Biometric Authentication Methods for Business


With 2.2 percent of payroll expenses coming from "buddy punching" or employees being clocked in by a co-worker to avoid an absence or late arrival, businesses are recognizing the need for more stringent employee authentication methods. Biometric verification is a growing sector of workforce management solutions and one you should consider to reduce payroll fraud. These four biometric authentication methods are being implemented nationwide and can help your business grow.

Fingerprint Systems

Fingerprint systems are the mostly wide used of all the biometric authentication methods, mainly because the technology is accurate and relatively low cost compared to other methods. A fingerprint system is a two-step system. Employees are entered into the system by taking a preliminary scan of one or more fingerprints. This data is entered into a biometric verification software to reduce the entirety of the fingerprint into a set of unique data points. When the employee "clocks in" to work, they place their finger onto a reader and the software can recognize the code. Since this system is well developed, there's less error than other systems for misidentification or non-identification. Fingerprint systems provide the best value, require the least space for readings, and are the most useable methodology for a wide range of businesses. 

Hand Geometry Systems

Following closely behind fingerprint systems, hand geometry systems are one of the more widely used biometric authentication methods which takes the entirety of the employee's hand into account when developing a unique code for identification. Unlike fingerprint systems, hand geometry measurement units take up more space and may be less accurate than the well-developed fingerprint systems, but provide more data points and are much harder to fool than other systems. For higher security with the potential drawback of less development, a hand geometry scanner is a good choice for businesses. 

Retinal Scan Systems

Once relegated to the pages of spy novels, retinal scans are now a usable way to properly identify employees. Retinal scan systems take a scan of the retina or the iris for identification. Retinal scan systems are preferred by some sectors because it's a much harder system to fake. While a wax mold of a fingerprint may fool a scanner, it's quite a bit harder to duplicate the veins behind the eye. While this system may seem cutting edge, it still has a long way to go in development. These scans are often slow and inconvenient for businesses that employ a large number of employees. In addition, the technology and software to run it is expensive. While high risk sectors may consider retinal scan systems to increase security, it's a clunky system for other businesses. 

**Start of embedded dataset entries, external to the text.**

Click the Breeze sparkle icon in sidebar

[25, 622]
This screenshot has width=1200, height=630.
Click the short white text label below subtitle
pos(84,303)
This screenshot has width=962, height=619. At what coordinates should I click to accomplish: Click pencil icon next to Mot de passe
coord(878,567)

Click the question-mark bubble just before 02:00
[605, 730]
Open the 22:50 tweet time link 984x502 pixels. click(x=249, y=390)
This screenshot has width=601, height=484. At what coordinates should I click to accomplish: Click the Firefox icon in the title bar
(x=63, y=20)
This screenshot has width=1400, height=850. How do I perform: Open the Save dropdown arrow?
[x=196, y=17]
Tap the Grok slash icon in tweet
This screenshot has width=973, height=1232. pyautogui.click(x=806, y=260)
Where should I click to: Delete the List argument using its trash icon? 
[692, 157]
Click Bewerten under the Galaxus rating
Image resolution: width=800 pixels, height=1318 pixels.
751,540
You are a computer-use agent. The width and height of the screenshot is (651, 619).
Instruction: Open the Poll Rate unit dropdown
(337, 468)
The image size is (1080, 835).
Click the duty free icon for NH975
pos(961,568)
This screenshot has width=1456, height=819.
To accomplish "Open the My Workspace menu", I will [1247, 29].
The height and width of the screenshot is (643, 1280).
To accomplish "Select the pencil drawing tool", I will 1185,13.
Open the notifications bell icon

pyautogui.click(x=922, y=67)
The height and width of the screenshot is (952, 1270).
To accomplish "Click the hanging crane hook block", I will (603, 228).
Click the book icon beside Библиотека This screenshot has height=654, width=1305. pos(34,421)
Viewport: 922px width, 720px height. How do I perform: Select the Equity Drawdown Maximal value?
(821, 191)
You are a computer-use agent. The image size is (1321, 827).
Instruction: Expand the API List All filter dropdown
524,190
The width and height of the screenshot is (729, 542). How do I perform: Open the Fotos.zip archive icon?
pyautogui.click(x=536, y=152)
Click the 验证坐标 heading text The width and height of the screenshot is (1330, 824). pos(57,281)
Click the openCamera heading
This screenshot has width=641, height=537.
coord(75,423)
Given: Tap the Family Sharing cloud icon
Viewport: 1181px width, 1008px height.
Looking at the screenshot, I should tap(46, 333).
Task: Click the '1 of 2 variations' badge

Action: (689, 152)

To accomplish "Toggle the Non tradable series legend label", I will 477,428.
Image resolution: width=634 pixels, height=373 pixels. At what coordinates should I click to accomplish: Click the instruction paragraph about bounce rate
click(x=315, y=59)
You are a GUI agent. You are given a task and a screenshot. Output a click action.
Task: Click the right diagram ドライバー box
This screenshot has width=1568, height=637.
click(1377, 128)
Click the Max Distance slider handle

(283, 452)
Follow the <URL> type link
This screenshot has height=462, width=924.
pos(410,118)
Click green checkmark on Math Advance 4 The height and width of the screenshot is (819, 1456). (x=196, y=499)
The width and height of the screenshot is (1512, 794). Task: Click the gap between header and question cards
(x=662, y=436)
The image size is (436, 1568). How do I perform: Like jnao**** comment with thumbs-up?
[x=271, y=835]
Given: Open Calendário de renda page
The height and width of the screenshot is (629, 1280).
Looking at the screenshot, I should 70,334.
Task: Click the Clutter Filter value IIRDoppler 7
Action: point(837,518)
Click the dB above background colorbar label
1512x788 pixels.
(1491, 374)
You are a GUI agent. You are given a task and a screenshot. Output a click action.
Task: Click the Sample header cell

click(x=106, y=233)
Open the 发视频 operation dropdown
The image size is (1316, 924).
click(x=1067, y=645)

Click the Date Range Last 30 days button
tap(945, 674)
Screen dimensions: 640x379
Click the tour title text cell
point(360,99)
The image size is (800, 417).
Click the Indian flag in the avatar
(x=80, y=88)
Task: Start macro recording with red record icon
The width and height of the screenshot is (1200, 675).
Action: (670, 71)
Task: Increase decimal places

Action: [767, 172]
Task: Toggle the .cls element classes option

Facial Recognition Systems

Facial recognition systems are gaining headlines in the news and are being employed by some government agencies to tracking down criminals and helping victims. This technology is alluring because it is non-invasive and doesn't require so much as a word, just an employee's presence. Still, the technology is in development.  A changed hair color or broken nose can result in security playing a guessing game of whether they're talking to the right employee. While advances in facial recognition are on the horizon, this technology is one to watch, not necessarily one to implement. 

Biometric authentication methods are becoming the industry standard for reducing buddy punching. These methods require the presence of the employee to clock in or out for the day and are harder to fool than a "private" PIN number or employee badges. When researching automated biometric authentication methods, stick to fingerprint or hand geometry scans but keep an ear open as technology continues to evolve.